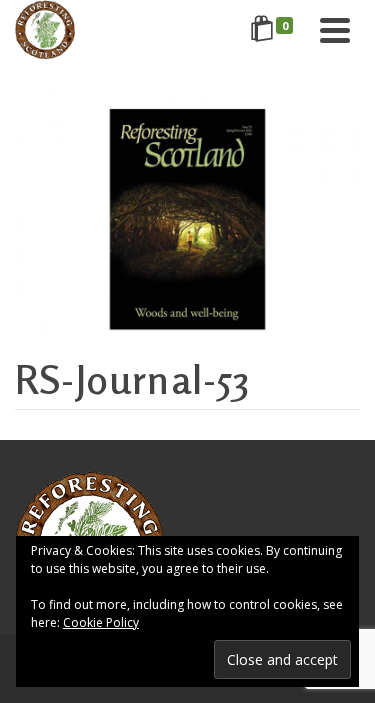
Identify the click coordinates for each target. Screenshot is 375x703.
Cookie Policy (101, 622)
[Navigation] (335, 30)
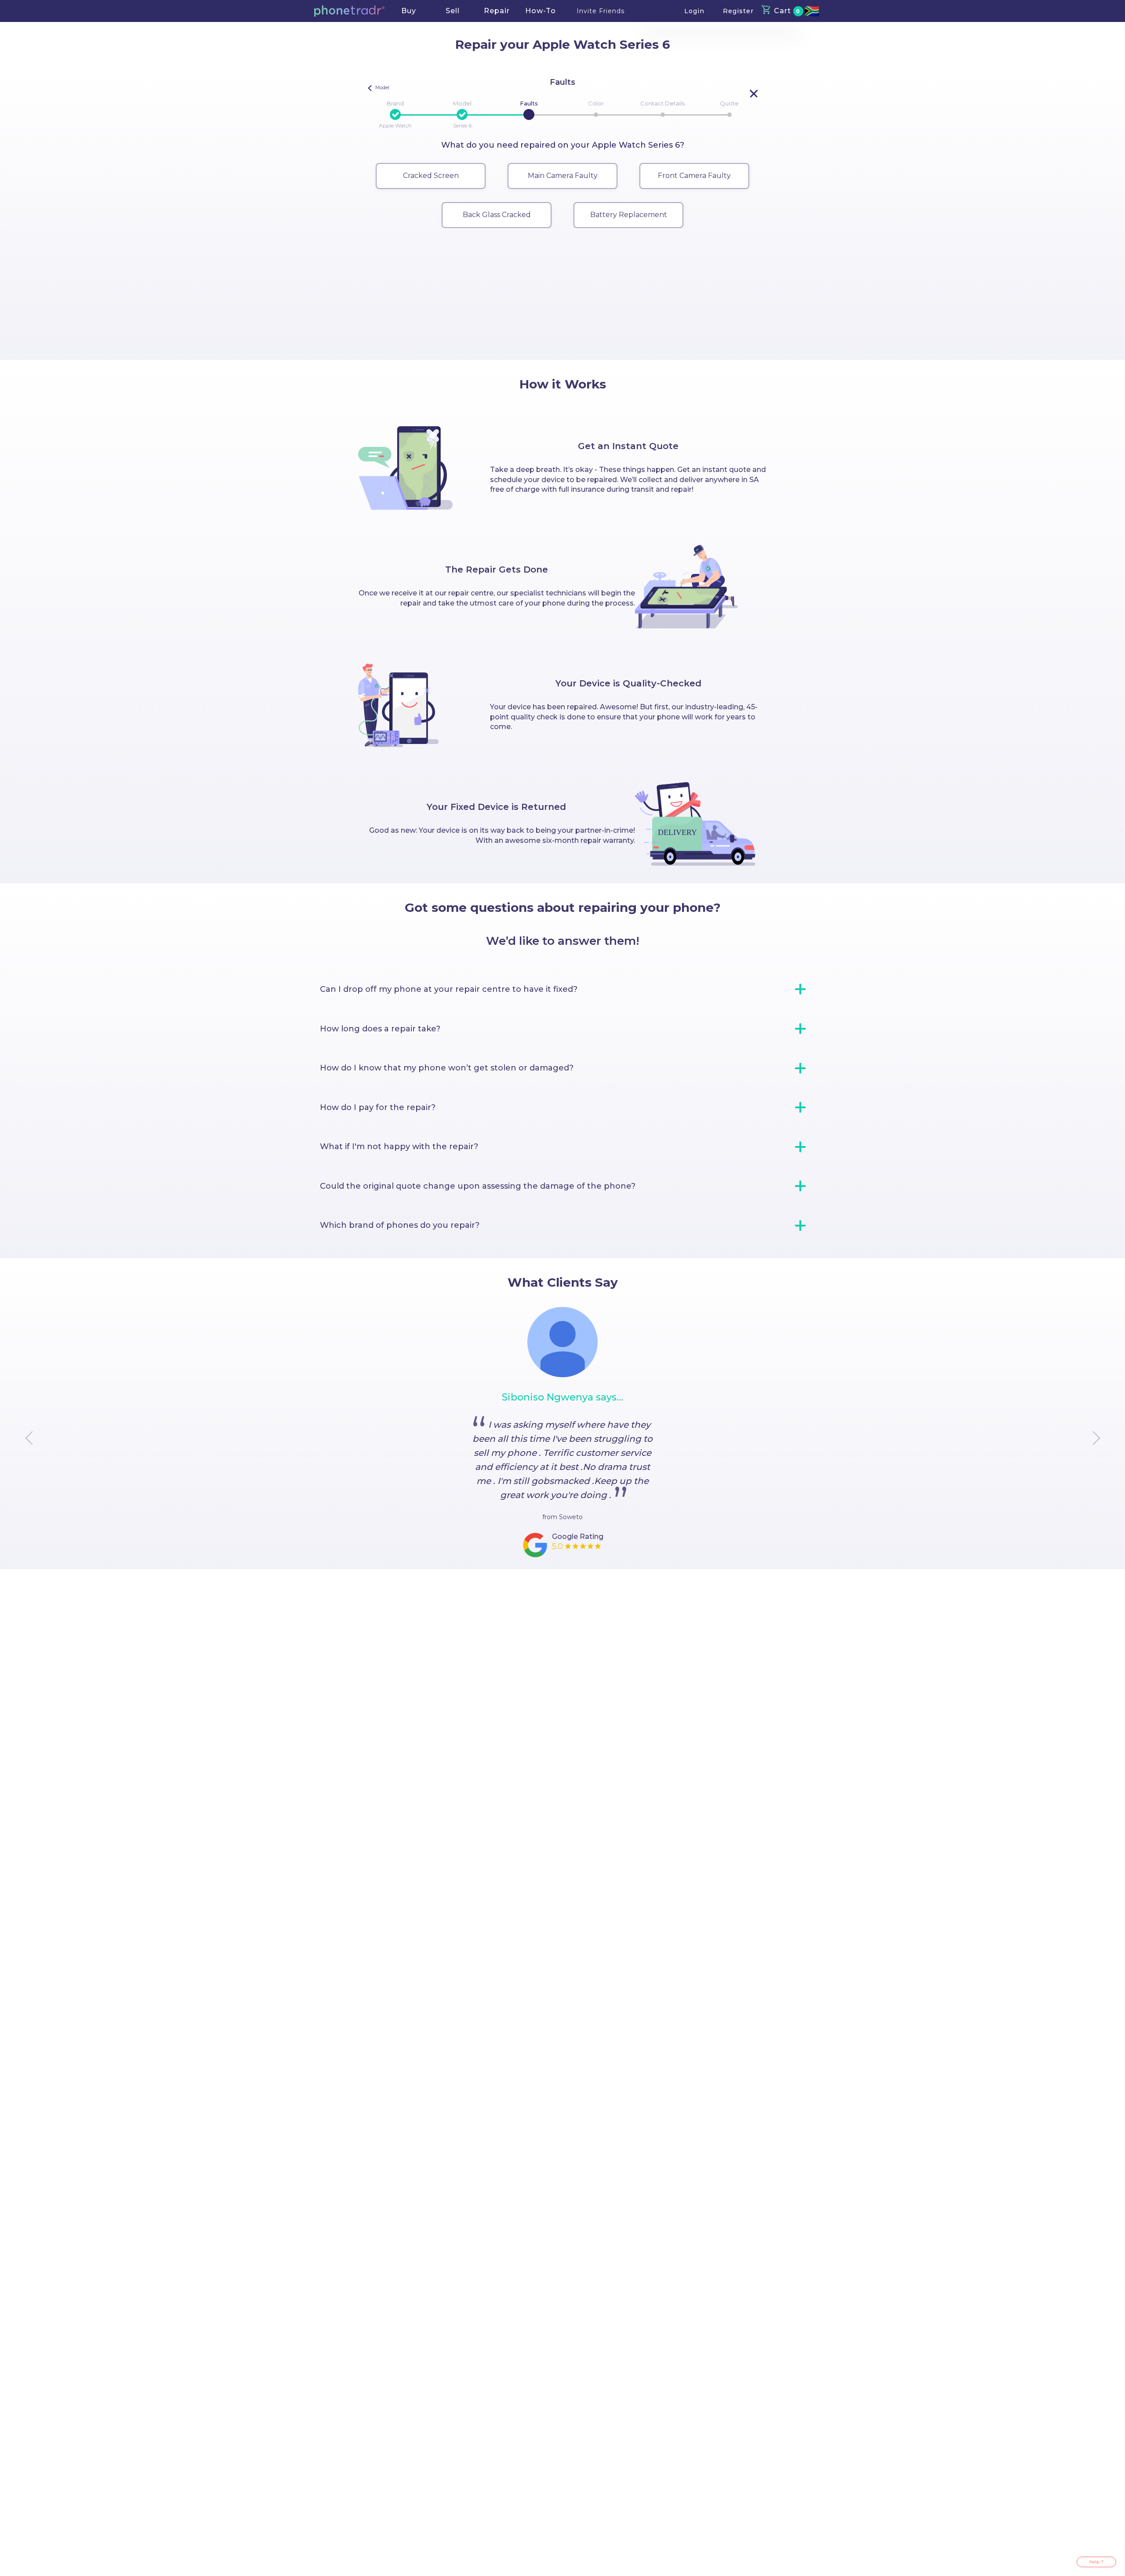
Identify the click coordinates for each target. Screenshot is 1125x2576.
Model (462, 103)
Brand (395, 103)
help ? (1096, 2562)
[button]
######
#### WORK ORDER
Write out each entry word for word, images excluded.

#### EXERCISE RESULT
Identify the click coordinates for each target. Screenshot is 375x703.
Cookie Policy (101, 622)
[Navigation] (335, 30)
Identify the click coordinates for each target. Screenshot is 1125x2576.
Model (462, 103)
Brand (395, 103)
help ? (1096, 2562)
[button]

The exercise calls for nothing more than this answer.